AUFGABEN —
(1) Was steht laut dem Lesetext über das Schwimmbad heute an der Stelle, an der früher ein imposanter Sprungturm stand?
(2) Führe den Text über die Beobachtungen im Schwimmbad im Anschluss an seinen letzten Satz weiter.

Beobachtungen aus dem Schwimmbad

Beitrag von HBt. »

Walrossartige Körper plumpsen ins Wasser, kunstvolle Sprünge vergeblich - noch nie in meinem bisherigen Leben habe ich so unsportliche, fette Jugendliche (leider auch schon Kinder) gesehen wie gestern
im Sehnder Waldbad.

In der Sonne röstende Rentner, teilweise schon bis zur Unkenntlichkeit verkohlt.

Drei Schwimmmeister ohne echte Aufgabe, alles läuft friedlich, niemand ertrinkt im teilweise nur knietiefen Abteil des großen Nichtschwimmerbeckens ... wo früher einmal ein imposanter Sprungturm stand, steht heute nur noch ein Edelstahl-3m-Brett ... diszipliniert wird sich angestellt, zirka zehn Jugendliche und ein Kleinkind.
Die Kids klettern rauf, immer nur EINS, alle anderen NEUN warten geduldig. Der debile Bademeister brüllt unfreundlich: "los spring endlich". Pro Durchgang einmal blöde brüllen. Die Kids lassen sich nicht von dem Idioten unterm Sonnenschirm verscheißern, gehen zügig bis zum Ende des Brettes und lassen sich langsam in die sagenhafte Tiefe fallen.

Im abgeteilten Sprungbereich ist immer nur ein Hüpfer im Wasser, ok. manchmal verirrt sich ein Walross oder auch zwei, es sagt zum Anderen: "wir haben schon gutes Internet, nur kaufen müssen wir es!".
Beide scheinen mir jetzt doch eher als Flusspferde durchzugehen, sie prusten vor Erschöpfung und geistiger Glanzleistungen: "sag einmal? Ich kann mir doch auch ein Haus kaufen und dann erst meinen Führerschein machen." " Ja, das geht." Das Walross prustet: "brrrrrrrr" und spielt mit dem Element.

Plötzlich,
eine nette Großmutter im kühlen Nass* des Sprungbereiches. Auf dem Brett steht ein winzigen Mädchen, schaut zur Oma hinunter ... selbst der Horst unterm Sonnenschirm findet es putzig, ich muss an Herbert Grönemeyer denken [was soll das, meine Faust will unbedingt in sein Gesicht - und darf nicht, was soll das].
Die Kleine (ich tippe auf vier Lebensjahre) geht zurück und wieder nach vorne, schaut aufs Wasser hinab. Ich bin zum Sprung bereit!, will den Bademeister anbrüllen, doch das Mädchen klettert in aller Seelenruhe wieder herunter.

DATENSÄTZE —
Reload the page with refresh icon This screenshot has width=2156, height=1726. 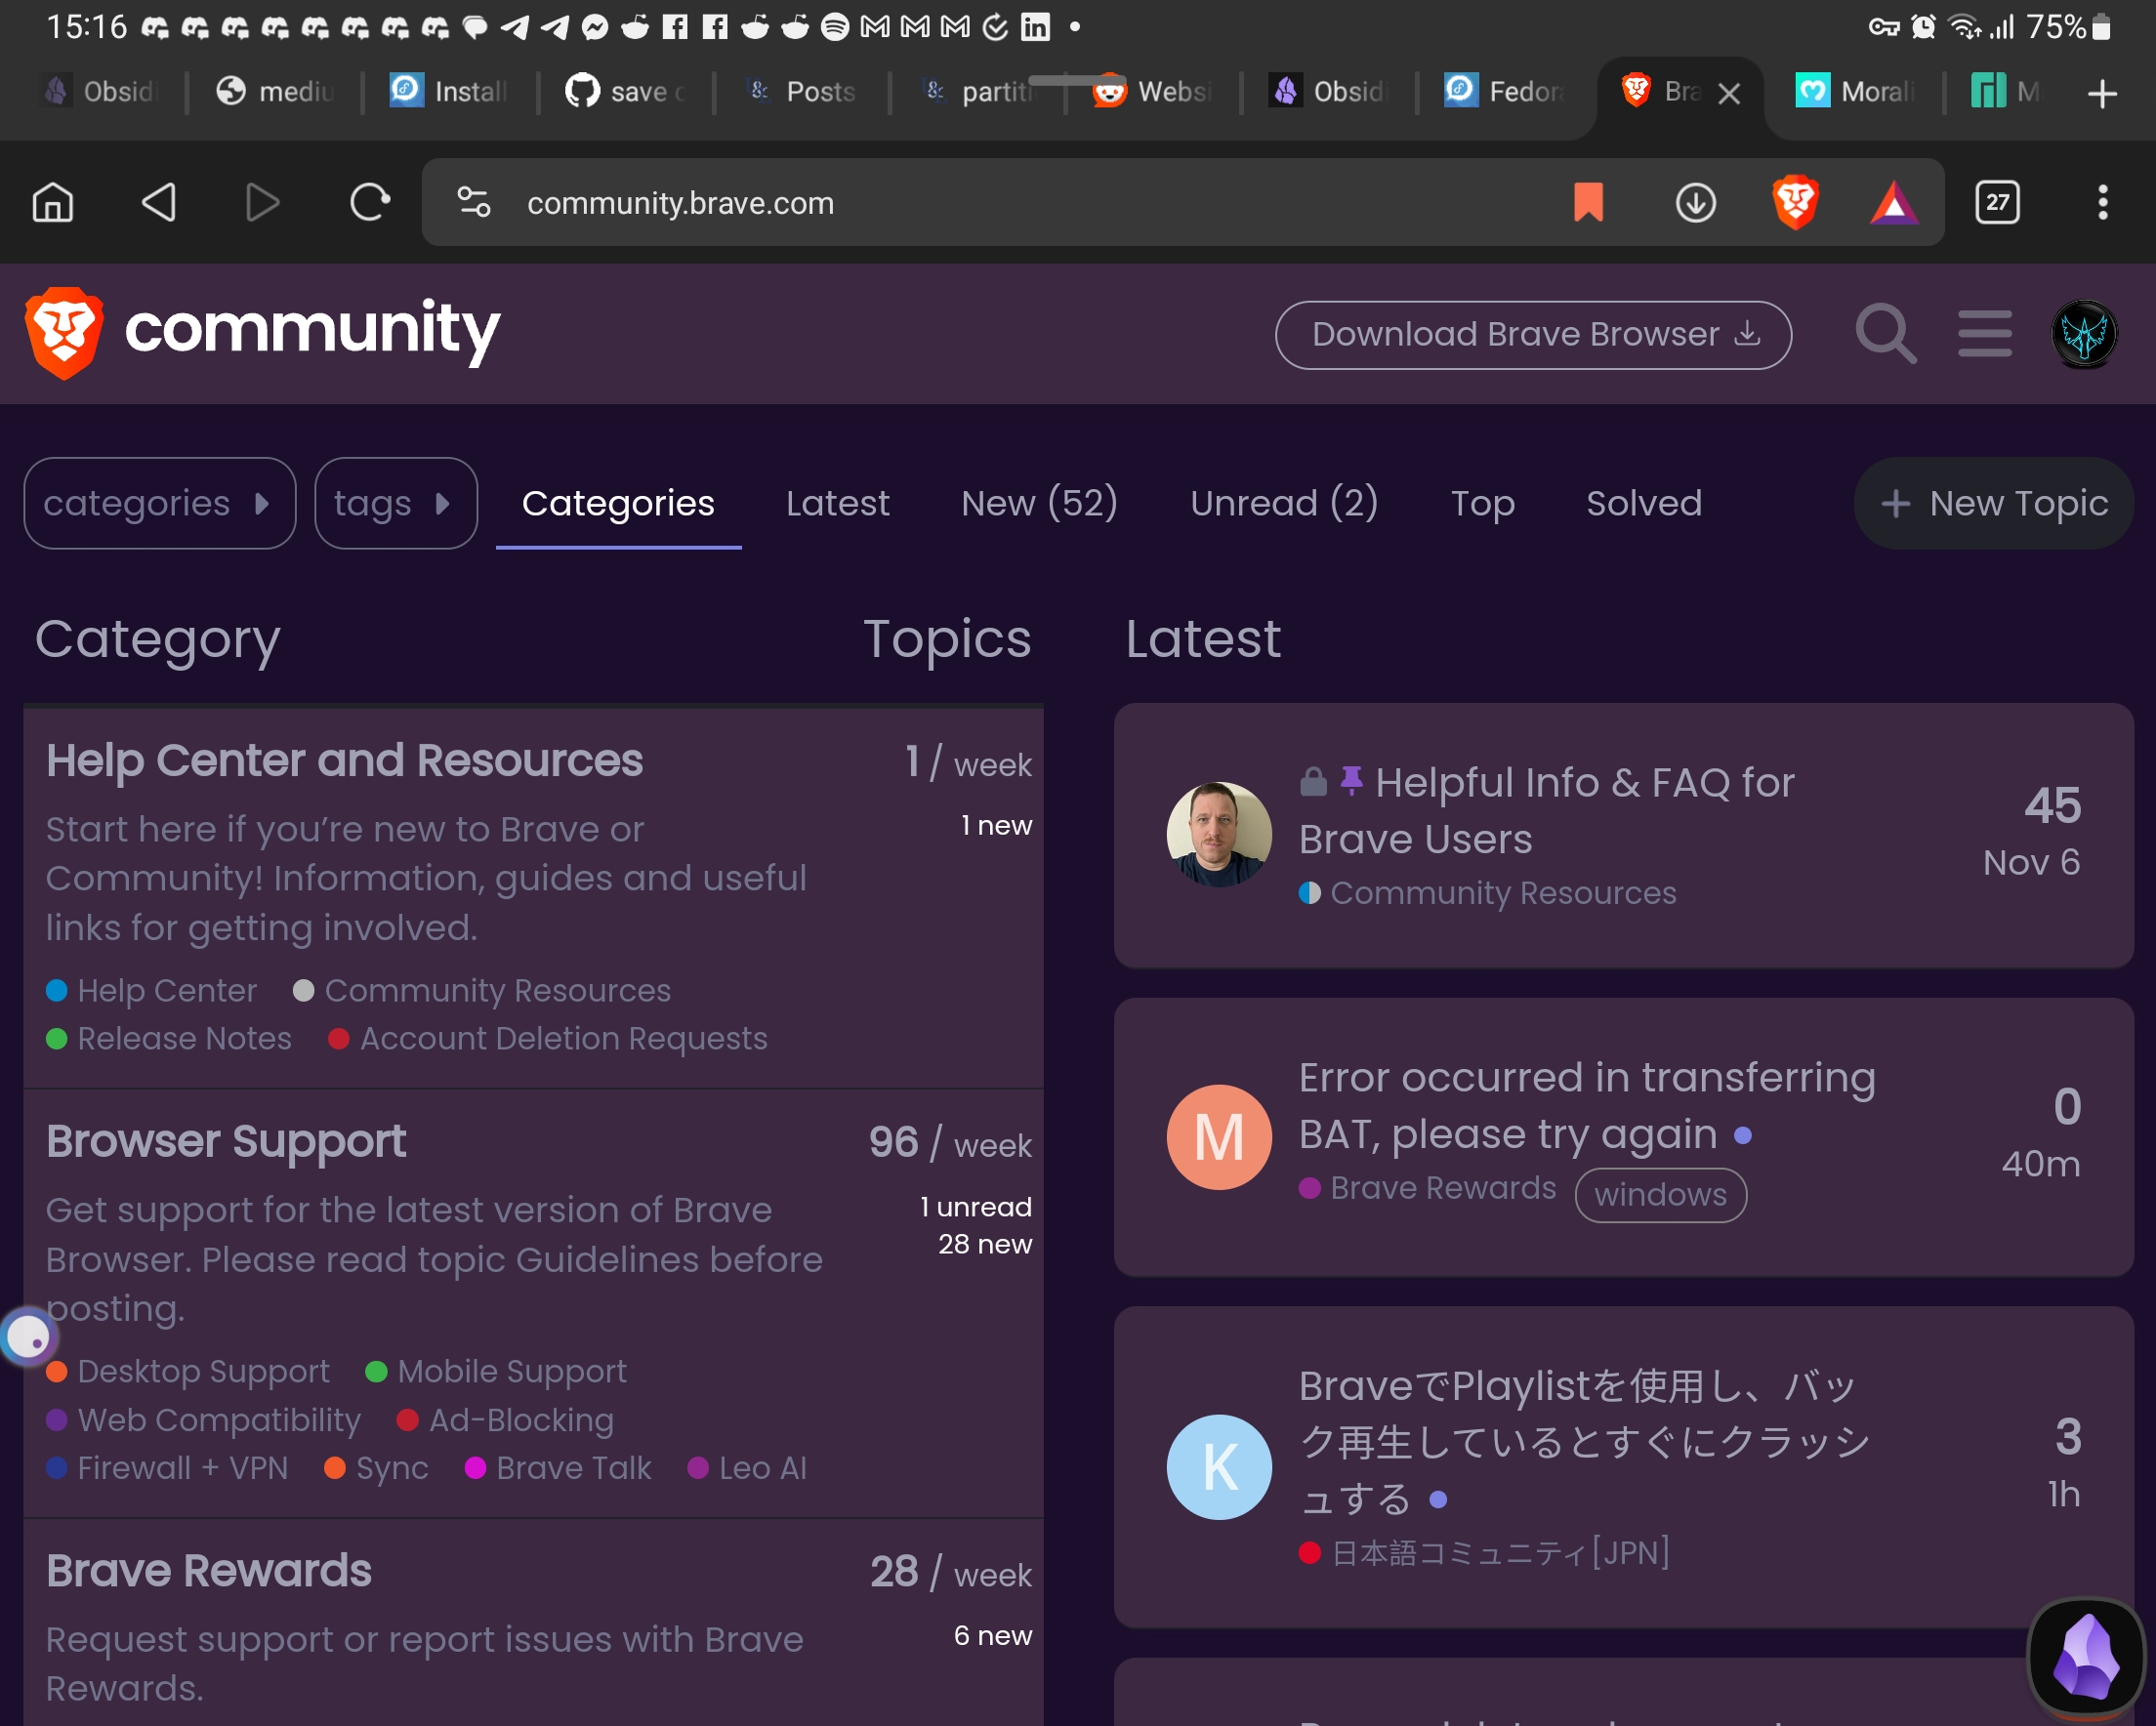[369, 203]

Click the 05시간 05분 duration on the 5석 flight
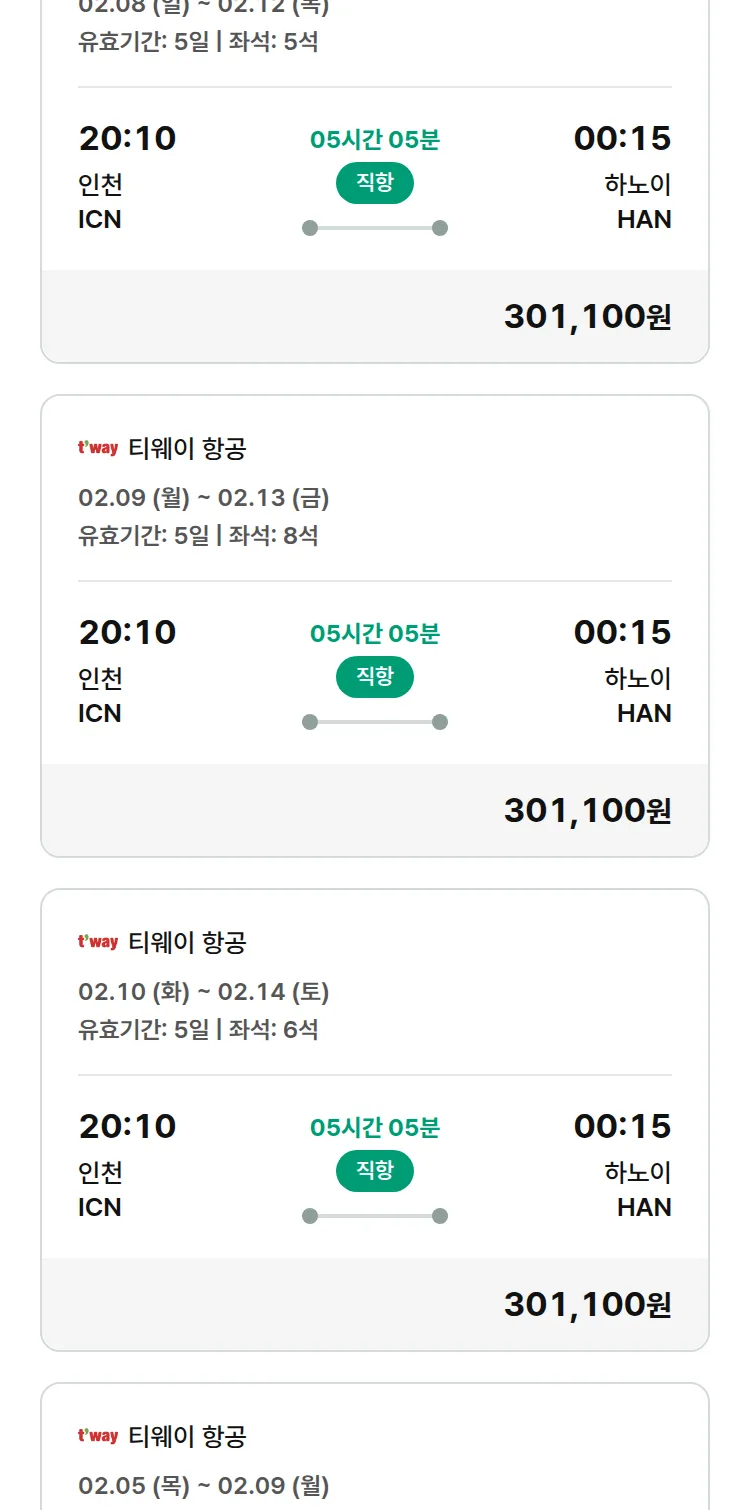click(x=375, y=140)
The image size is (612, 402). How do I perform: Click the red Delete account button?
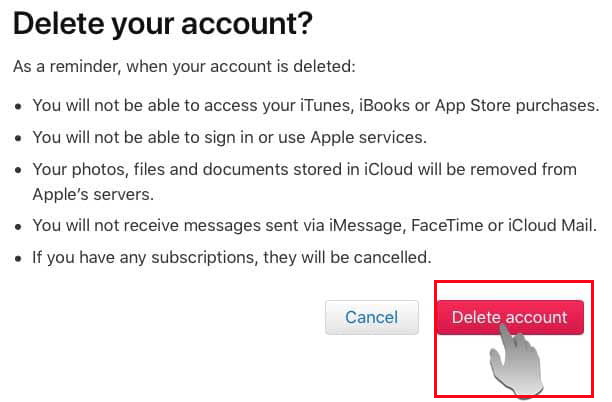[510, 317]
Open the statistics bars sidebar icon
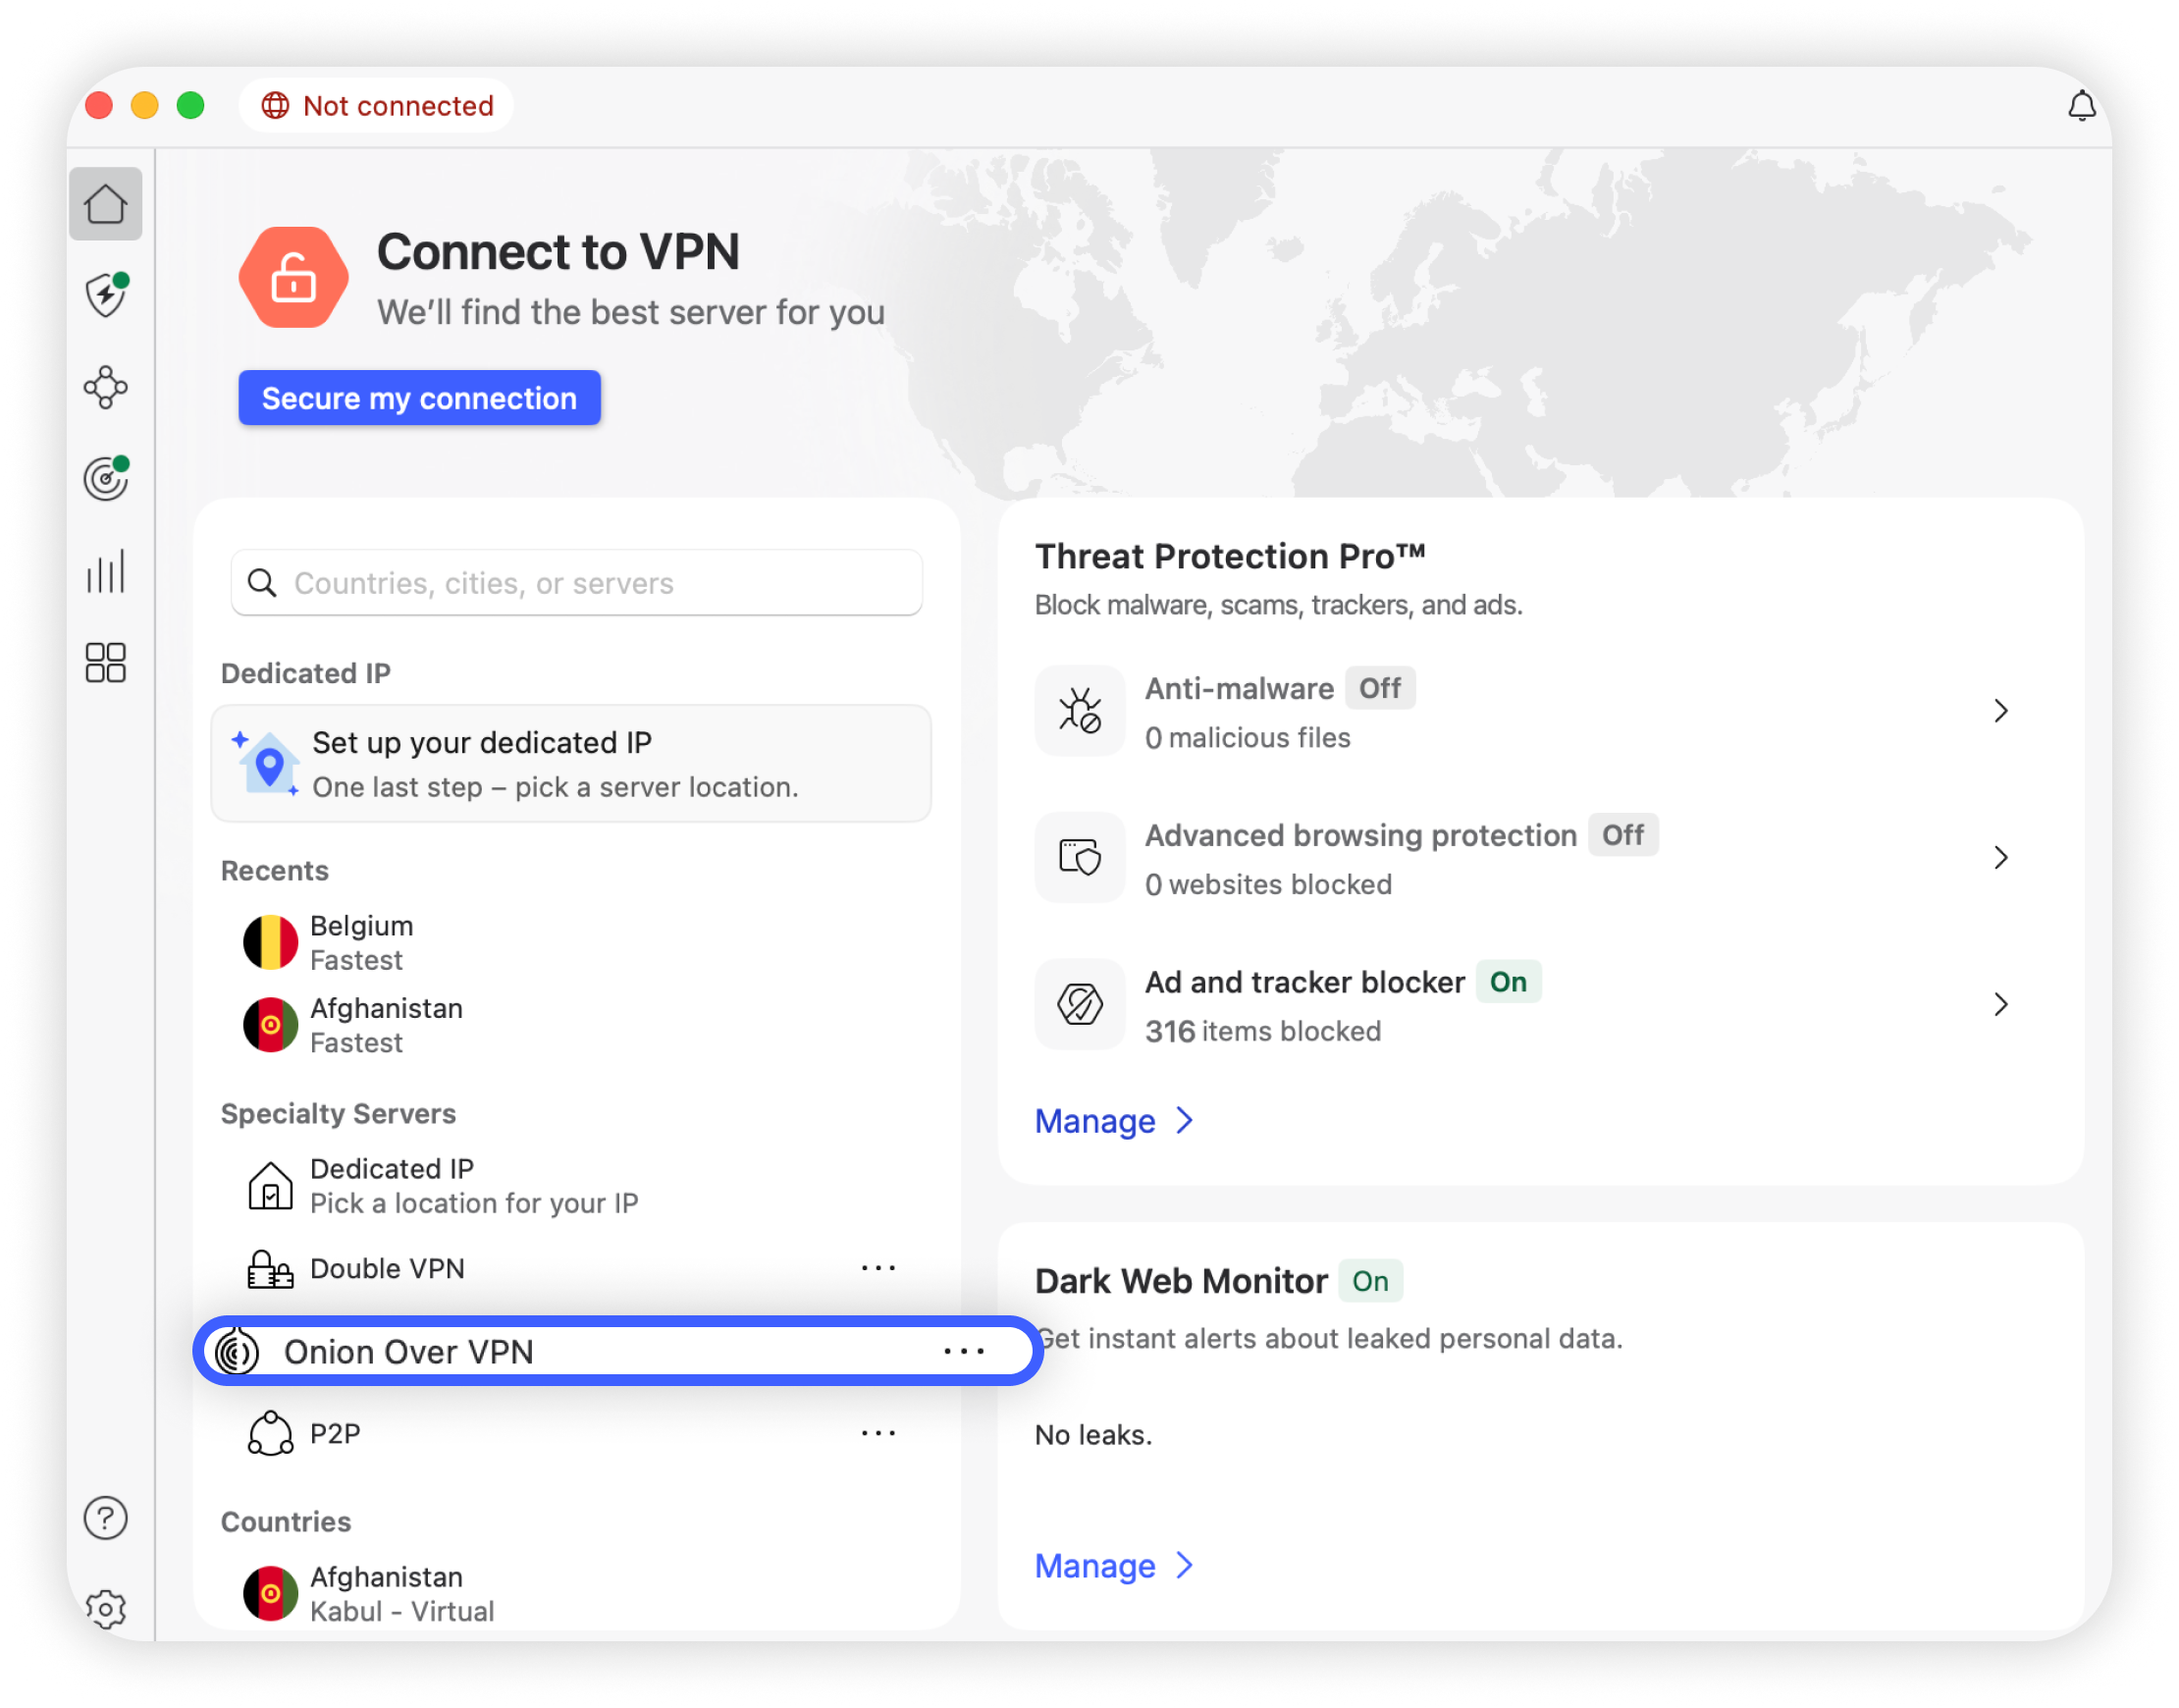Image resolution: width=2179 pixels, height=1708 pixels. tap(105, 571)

LÖSUNGEN —
(1) Ein 3-Meter-Brett aus Edelstahl.

(2)
Dieses Schauspiel wiederholte sich noch insgesamt viermal, gesprungen ist sie Gott sei Dank nicht, vom Brett gefallen oder gar auf der Edelstahlleiter ausgerutscht' ebenfalls nicht.

Schwupps' höre ich den Idioten wieder brüllen: "los, los, springen".

Ach ja,
und die Lokalreporterin der Tagespresse HAZ war auch vor Ort, sie durfte sogar ein Panoramabild mit ihrer digitalen Spiegelreflexkamera knipsen ... während der Idiot die zehn Jünglinge dirigierte und sich die Dame vor Angst beinahe in die lange Hose nässte, auf dem 3m-Brett ... In der Tageszeitung kann man heute ihr Foto und ihre Lobhudelei betrachten /lesen.

Ein leicht übergewichtiger Mitte-30-Typ räkelt sich auf seiner Sonnenliege (die kann man beim Meister mieten) und ruft der Dame vom Grill (äh' Zeitung) zu, sie solle sich Badekleidung anlegen: "nur in Badekleidung" ... bla bla bla. Niemand hat gelacht.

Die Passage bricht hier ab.